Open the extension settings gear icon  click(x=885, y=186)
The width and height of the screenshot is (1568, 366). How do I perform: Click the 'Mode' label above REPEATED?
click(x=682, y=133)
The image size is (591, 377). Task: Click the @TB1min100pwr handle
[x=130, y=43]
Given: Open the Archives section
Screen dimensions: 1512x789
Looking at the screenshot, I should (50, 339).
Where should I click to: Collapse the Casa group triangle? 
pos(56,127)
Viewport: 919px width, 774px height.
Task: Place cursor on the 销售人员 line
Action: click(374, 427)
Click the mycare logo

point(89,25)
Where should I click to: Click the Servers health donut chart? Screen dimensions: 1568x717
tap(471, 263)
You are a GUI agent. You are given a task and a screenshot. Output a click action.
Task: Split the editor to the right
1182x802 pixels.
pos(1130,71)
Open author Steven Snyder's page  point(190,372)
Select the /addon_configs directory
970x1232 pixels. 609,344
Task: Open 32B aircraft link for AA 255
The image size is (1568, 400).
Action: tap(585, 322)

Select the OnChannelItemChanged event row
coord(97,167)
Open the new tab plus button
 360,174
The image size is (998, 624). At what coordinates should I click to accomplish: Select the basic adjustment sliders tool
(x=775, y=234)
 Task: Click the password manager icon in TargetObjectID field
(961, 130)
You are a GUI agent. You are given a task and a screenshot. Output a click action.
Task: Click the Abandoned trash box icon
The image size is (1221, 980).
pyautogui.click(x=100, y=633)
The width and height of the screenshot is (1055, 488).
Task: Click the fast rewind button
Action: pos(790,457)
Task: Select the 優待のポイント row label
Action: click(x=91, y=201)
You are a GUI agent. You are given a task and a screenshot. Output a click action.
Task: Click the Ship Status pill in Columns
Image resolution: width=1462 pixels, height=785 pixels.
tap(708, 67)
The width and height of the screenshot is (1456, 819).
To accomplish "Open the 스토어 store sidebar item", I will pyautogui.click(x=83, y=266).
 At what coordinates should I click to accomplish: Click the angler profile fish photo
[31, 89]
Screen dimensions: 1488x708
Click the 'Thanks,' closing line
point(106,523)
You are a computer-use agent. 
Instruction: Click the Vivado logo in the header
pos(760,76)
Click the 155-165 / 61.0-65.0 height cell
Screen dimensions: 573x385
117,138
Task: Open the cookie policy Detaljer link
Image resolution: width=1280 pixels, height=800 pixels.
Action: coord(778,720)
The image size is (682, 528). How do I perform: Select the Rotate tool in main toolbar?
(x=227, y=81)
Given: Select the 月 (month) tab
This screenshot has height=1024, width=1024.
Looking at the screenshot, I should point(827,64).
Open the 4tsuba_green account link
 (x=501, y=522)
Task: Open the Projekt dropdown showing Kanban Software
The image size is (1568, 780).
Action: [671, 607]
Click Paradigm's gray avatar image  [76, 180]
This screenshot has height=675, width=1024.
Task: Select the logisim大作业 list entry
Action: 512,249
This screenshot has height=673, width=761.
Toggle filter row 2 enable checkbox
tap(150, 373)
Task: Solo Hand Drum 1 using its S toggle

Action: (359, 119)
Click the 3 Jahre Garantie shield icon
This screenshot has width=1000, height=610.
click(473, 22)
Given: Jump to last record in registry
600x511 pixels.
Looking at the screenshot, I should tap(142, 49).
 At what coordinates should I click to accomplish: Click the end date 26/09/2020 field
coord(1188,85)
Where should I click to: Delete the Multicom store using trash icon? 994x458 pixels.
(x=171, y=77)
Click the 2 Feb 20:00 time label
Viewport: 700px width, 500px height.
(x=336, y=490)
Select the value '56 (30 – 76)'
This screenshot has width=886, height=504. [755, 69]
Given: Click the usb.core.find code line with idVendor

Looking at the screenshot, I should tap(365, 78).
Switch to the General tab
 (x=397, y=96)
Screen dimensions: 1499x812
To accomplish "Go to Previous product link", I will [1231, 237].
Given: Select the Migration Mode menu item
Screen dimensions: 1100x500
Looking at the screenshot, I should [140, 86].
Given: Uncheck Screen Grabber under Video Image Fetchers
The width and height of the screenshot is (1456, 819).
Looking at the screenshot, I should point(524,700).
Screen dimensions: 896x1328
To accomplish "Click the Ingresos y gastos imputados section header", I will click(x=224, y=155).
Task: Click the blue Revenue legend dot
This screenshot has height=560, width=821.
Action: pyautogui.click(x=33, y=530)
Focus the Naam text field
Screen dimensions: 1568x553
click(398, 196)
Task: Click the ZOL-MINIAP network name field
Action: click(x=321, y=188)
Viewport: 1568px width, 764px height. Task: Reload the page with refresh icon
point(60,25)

▶ [EXERCISE]
Copy out each line of the records above that contains the word "trash", matching case exactly.

▶ [EXPECTED ANSWER]
Task: Click the Abandoned trash box icon
Where should I click to: Delete the Multicom store using trash icon? 994x458 pixels.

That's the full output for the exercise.